Genève a choisi de baisser son taux à 13,99%, légèrement supérieur au taux vaudois, (13,79%) ou fribourgeois (13,72%). Dans les autres cantons romands, les taux seront de 13% à 15%, l’étendue de l’utilisation des instruments fiscaux par les cantons pouvant conduire à un taux plus bas. La Suisse romande offrira à ses entreprises un cadre fiscal presque homogène, compétitif au plan international, à la condition que les scrutins populaires l’approuvent. A noter que ce week-end, les Bâlois ont plébiscité, par 79% des votants, un taux d’imposition des entreprises à 13%.

La réforme n’est pas destinée qu’aux entreprises. Elle est aussi conçue en faveur de la population, pour laquelle il s’agit de préserver des dizaines de milliers d’emploi, tout en permettant de financer l’amélioration de prestations sociales. Au plan fédéral, l’AVS recevra deux milliards de francs pour faire face aux besoins de financement des retraites.
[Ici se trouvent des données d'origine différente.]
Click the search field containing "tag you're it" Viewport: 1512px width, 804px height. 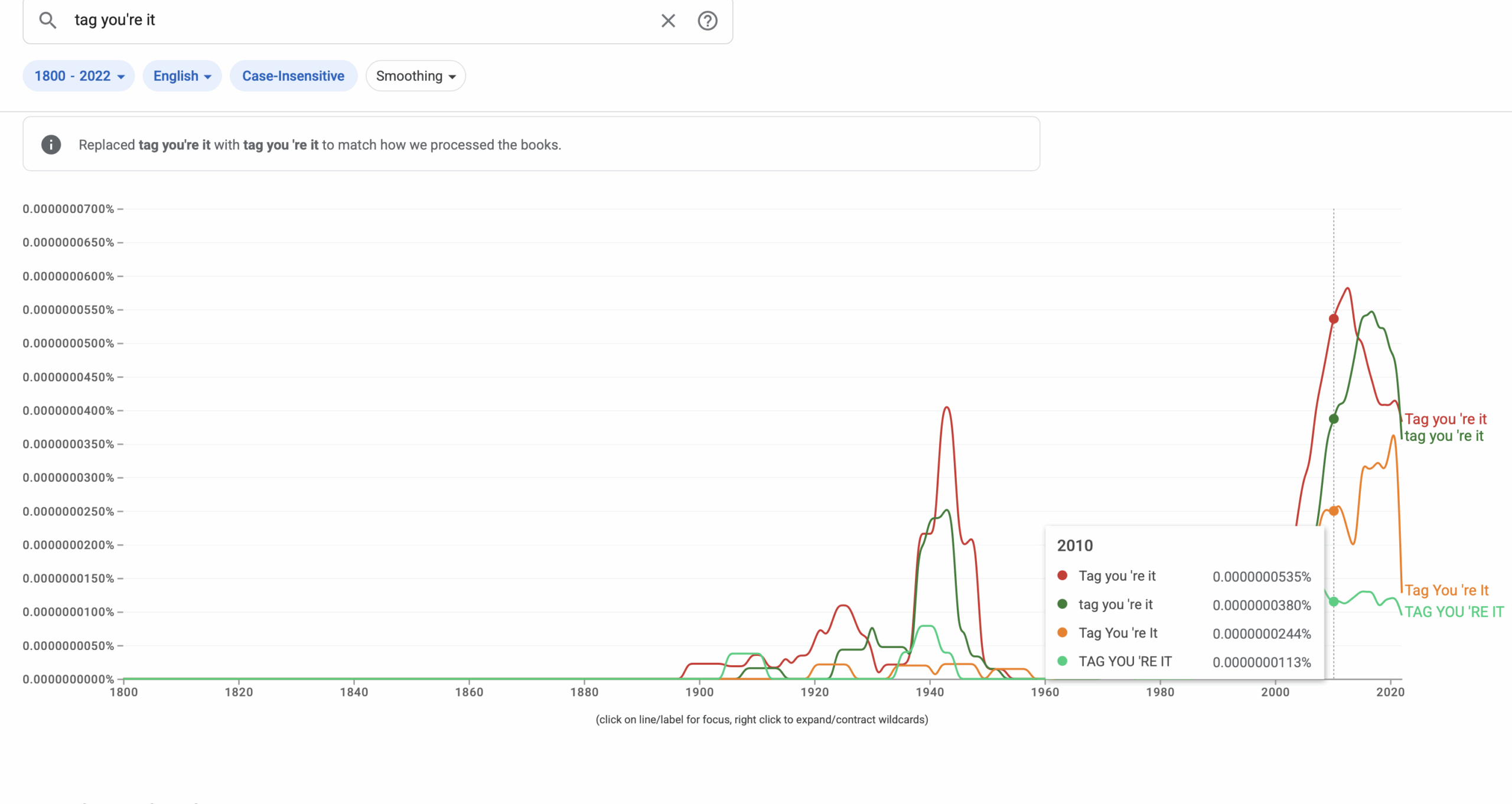pyautogui.click(x=354, y=21)
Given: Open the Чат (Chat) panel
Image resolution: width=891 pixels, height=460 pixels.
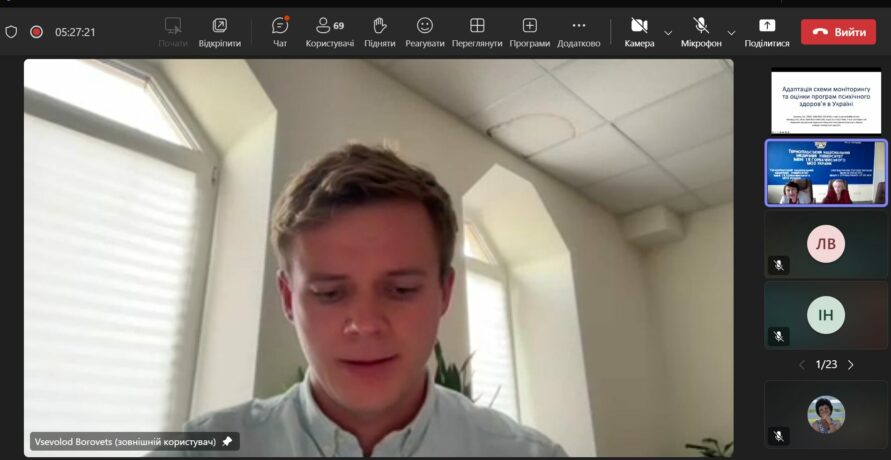Looking at the screenshot, I should click(x=280, y=31).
Dans les cantons, les mesures vont de l’augmentation des allocations familiales à la hausse des subsides pour l’assurance-maladie, en passant par la conciliation vies professionnelle et familiale. Le tout se chiffre en centaines de millions de francs.

Deux ans après le refus du premier projet fédéral, la population se prononcera à nouveau sur un pan essentiel des conditions cadre de l’économie, mais aussi sur des mesures sociales très substantielles qui lui sont destinées. Il faut souhaiter qu’elle approuve les projets fédéraux et cantonaux, dont l’objectif est de contribuer de manière équilibrée et durable à la prospérité de tous les citoyens.